In the book, Lewis describes Buzz Windrip saying, “the senator was vulgar, almost illiterate, a public liar, easily detected, and his “ideas” almost idiotic.”  With the way Donald Trump has talked about women and the often inarticulate vocabulary he uses, while spreading proven falsehoods and questionable policies, you would think Lewis was describing the President-Elect instead of his fictional character.  Lewis also used his novel as a way to talk about the politics of the day.  From a character’s perspective he spoke about Fascism saying, “with all the lazy bums we got panhandling relief nowadays, and living on my income tax and yours—not so worse to have a real Strong Man, like Hitler or Mussolini—like Napoleon or Bismarck in the good old days—and have ‘em really run the country and make it efficient and prosperous again.”  Similar statements have been made by Donald Trump supporters over the course of the 2016 election, particularly with the ending predicate vividly saying, in alternate wording, “Make America Great Again.”  And if that doesn’t sound frighteningly familiar, listen to what Lewis wrote about Windrip’s opponent and his party.  He said, “it represented integrity and reason, in a year when the electorate hungered for frisky emotions, for the peppery sensations associated, usually, not with monetary systems and taxation rates but with […] the primitive sensations which they thought they found in the screaming of Buzz Windrip.”  And like then, our 2016 electorate ignored the integrity and reason that Donald Trump lacked to seek solace in an emotional connections in his many baseless claims.

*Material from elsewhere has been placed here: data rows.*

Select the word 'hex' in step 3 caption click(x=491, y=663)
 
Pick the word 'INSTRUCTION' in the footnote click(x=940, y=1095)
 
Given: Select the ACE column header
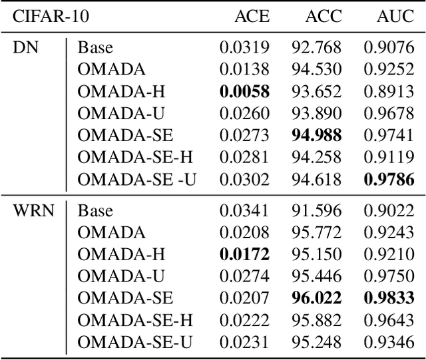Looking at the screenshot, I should click(x=252, y=16).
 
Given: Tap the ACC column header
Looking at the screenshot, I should click(x=322, y=16).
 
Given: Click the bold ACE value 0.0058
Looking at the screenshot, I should click(x=245, y=92).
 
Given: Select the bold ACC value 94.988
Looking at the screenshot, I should click(x=316, y=136).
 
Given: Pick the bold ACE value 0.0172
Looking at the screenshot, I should click(x=245, y=255).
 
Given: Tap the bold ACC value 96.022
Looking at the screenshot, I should click(x=316, y=299).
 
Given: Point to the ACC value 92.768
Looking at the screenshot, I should click(x=316, y=48).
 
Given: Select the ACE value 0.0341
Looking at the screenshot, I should click(x=245, y=212).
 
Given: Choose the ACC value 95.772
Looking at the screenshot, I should click(x=316, y=234).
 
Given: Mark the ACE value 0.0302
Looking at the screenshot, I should click(x=245, y=179).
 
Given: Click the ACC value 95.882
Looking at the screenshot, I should click(x=316, y=320).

Our 2016 Presidential Election continued to compare with what Lewis wrote eighty years before.  Buzz Windrip won the presidency not in a simple head to head, just as Donald Trump won the presidency despite losing the popular vote.  Additionally, believe it or not, later in the book, the fictional Corporatist government tried to garner support by spreading slanderous lies against the Mexican government, again something Donald Trump used to his advantage.  And the cherry on top for the Bernie or Bust crowd, the protagonist of the novel actually was a social democrat from Vermont.

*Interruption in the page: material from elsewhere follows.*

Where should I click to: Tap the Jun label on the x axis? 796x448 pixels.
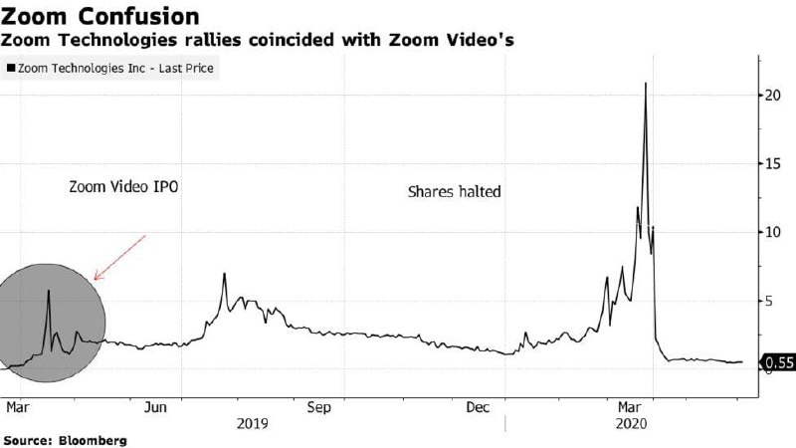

What readers saw in the 1935 novel, history has seen many times before.  Like what we see today, a rational and clear thinking electorate was able to tolerate or ignore the Nazi Party’s blatant anti-Semitism with the hopes that they would be able to follow through on their economic agenda to bring back jobs and opportunity.  That was also the aim of the fictional electorate in the book.  Other hallmarks of despotism and totalitarianism that have signaled what was read in the novel were also present in this election.  The targeting of minority groups or cultures.  Harnessing nationalism and painting an outside threat as reason to be given power to protect a vulnerable society.  Using anger and ignorance to incite fear and the acceptance of unconventional actions and beliefs.  The saying “those who do not know history are doomed to repeat it” should be a reminder that our past can very well be our prologue.

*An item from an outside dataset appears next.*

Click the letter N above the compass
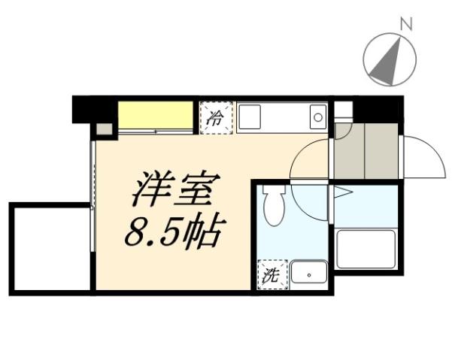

When Sinclair Lewis wrote the words “it can’t happen here”, Americans could easily identify the rise of Nazism and emphatically reject it.  Just as today, we can look at the abomination of the Third Reich and safely assume, no matter how bad Donald Trump is that, likewise, it can’t happen here.  But German citizens of the 1920’s also said the same thing.  Donald Trump may not be another Hitler.  But Hitler wasn’t the first or the last.  And no matter how great we think our republic is, like all functioning world powers before us, we can fall.  Remember, with his rhetoric, antics and behavior, he was unlikely to win the Republican Nomination to begin with.  And winning the Presidency, in an environment where his intemperance increased even with the moderation of the electorate, was thought to be even less likelier.  However, with the unlikelihood of Donald Trump’s ascension to the presidency, we simply cannot dismiss the unlikelihood that his presidency can become something we don’t recognize in America.  Because, yes, it can happen here.